===== Extracted records
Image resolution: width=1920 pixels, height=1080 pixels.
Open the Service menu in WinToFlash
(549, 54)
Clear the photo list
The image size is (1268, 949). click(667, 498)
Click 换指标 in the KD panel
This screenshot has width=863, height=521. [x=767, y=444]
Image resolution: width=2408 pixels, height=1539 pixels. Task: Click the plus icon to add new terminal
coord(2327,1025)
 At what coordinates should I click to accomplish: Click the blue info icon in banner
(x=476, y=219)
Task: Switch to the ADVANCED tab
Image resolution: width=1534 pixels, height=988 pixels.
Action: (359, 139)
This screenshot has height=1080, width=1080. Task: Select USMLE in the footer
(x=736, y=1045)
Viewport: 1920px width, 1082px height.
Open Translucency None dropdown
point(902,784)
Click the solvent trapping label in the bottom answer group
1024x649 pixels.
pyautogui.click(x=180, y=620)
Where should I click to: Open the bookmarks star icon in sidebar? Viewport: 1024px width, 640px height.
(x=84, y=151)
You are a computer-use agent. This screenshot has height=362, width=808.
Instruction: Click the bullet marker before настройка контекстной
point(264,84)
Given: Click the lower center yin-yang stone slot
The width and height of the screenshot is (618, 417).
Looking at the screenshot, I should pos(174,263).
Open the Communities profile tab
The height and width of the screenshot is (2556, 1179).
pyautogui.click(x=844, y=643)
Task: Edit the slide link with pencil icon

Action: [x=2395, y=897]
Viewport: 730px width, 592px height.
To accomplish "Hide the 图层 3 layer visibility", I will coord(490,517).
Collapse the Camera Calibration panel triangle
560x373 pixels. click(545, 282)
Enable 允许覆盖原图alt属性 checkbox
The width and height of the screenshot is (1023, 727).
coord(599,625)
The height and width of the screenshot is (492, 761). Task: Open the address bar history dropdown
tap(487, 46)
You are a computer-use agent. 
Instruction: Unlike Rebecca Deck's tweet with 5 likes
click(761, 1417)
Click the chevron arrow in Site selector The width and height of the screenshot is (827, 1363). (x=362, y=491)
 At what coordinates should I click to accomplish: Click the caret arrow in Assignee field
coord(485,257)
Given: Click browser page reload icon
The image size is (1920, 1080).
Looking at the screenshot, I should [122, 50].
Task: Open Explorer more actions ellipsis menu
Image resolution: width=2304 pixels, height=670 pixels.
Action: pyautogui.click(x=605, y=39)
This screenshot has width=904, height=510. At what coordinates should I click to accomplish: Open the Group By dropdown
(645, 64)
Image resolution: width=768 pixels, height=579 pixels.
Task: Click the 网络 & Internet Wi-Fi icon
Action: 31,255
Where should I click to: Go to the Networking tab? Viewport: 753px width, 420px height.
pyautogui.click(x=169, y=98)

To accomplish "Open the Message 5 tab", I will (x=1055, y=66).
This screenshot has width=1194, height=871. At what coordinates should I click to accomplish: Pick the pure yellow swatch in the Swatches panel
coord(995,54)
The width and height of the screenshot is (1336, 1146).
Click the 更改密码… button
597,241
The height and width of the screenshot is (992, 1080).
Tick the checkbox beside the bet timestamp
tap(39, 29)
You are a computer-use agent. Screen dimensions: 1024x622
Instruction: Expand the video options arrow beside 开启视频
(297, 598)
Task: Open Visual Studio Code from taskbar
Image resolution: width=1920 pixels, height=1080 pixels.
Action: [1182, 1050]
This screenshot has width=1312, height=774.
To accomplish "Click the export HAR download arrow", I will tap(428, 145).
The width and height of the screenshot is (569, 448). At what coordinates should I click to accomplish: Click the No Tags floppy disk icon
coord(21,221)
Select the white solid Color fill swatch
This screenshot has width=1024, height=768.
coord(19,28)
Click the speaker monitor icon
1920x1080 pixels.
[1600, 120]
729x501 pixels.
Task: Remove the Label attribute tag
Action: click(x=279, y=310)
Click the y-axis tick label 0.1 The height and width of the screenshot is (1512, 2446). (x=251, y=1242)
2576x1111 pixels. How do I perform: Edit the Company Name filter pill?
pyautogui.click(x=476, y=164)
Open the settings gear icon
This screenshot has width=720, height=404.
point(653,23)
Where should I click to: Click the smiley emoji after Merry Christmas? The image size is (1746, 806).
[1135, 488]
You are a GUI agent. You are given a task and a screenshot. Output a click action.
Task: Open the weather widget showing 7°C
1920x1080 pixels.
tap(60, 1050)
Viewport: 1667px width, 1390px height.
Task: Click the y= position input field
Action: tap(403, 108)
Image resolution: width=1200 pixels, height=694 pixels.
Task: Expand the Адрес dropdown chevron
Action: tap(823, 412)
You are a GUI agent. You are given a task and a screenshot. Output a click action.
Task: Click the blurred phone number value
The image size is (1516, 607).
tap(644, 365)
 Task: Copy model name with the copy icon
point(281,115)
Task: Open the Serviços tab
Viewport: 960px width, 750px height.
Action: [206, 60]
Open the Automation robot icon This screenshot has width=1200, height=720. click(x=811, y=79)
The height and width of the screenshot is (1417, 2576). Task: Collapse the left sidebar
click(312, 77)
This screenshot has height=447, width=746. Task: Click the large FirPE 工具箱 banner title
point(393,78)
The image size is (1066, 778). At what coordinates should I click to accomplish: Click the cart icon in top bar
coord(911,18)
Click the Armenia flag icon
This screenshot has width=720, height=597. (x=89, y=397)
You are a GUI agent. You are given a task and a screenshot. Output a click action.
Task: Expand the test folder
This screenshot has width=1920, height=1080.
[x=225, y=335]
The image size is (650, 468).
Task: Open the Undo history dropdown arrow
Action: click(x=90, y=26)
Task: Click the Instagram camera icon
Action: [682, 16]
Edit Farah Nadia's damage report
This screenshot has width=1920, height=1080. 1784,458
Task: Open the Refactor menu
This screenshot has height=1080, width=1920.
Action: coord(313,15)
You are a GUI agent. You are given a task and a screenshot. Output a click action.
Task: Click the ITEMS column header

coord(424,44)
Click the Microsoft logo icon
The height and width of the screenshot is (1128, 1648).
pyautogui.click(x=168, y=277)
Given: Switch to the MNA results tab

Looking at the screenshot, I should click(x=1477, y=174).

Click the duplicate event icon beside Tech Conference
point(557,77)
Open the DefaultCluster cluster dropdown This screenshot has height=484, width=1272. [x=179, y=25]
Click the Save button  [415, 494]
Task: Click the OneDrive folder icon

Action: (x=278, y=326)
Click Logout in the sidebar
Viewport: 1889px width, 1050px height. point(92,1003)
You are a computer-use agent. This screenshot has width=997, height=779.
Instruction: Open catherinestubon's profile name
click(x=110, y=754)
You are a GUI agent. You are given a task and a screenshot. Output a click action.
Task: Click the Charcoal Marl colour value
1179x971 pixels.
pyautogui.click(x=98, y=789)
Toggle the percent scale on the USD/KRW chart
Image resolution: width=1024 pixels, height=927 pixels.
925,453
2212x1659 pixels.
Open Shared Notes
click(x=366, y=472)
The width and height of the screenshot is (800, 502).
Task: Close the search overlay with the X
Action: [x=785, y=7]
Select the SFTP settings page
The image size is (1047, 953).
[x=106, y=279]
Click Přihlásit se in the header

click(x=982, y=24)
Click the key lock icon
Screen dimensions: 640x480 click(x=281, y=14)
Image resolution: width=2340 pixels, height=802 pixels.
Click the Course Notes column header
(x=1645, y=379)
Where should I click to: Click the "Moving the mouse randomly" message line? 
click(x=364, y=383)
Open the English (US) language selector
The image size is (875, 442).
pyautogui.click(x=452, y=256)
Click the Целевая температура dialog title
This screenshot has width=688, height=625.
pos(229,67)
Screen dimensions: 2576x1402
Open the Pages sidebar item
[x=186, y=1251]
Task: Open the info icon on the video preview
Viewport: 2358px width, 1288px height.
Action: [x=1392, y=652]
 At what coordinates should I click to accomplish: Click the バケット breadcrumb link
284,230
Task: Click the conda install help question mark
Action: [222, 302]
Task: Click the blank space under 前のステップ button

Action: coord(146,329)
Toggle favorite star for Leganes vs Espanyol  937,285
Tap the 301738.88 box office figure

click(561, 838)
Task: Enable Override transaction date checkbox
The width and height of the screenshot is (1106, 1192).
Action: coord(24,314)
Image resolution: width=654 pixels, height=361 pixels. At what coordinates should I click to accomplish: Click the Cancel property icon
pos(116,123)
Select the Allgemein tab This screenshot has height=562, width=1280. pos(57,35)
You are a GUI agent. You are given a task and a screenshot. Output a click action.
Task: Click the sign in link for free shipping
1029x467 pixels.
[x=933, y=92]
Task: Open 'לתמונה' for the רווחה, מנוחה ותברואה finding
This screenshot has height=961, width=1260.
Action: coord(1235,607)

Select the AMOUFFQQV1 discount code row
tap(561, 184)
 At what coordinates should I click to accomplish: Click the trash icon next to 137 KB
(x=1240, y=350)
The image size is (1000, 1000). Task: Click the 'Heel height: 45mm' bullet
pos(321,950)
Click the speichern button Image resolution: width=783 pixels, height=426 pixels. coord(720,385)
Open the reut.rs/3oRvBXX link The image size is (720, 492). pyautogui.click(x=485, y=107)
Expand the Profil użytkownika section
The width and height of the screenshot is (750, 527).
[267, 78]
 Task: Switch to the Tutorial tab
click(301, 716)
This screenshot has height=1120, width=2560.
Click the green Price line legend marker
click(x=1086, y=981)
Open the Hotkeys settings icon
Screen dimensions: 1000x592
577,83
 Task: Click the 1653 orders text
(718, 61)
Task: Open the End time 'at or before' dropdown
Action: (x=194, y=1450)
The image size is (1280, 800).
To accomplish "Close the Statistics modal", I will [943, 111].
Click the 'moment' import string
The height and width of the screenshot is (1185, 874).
==========
**Request:**
Write out the data from the start up to and including the line with "pyautogui.click(x=180, y=620)", swapping "Image resolution" for "Screen resolution" and leaving everything else unchanged.

**Complete answer:**
Screen resolution: width=1920 pixels, height=1080 pixels.
Open the Service menu in WinToFlash
(549, 54)
Clear the photo list
The image size is (1268, 949). click(667, 498)
Click 换指标 in the KD panel
This screenshot has width=863, height=521. [x=767, y=444]
Screen resolution: width=2408 pixels, height=1539 pixels. Task: Click the plus icon to add new terminal
coord(2327,1025)
 At what coordinates should I click to accomplish: Click the blue info icon in banner
(x=476, y=219)
Task: Switch to the ADVANCED tab
Screen resolution: width=1534 pixels, height=988 pixels.
Action: (359, 139)
This screenshot has height=1080, width=1080. Task: Select USMLE in the footer
(x=736, y=1045)
Viewport: 1920px width, 1082px height.
Open Translucency None dropdown
point(902,784)
Click the solvent trapping label in the bottom answer group
1024x649 pixels.
pyautogui.click(x=180, y=620)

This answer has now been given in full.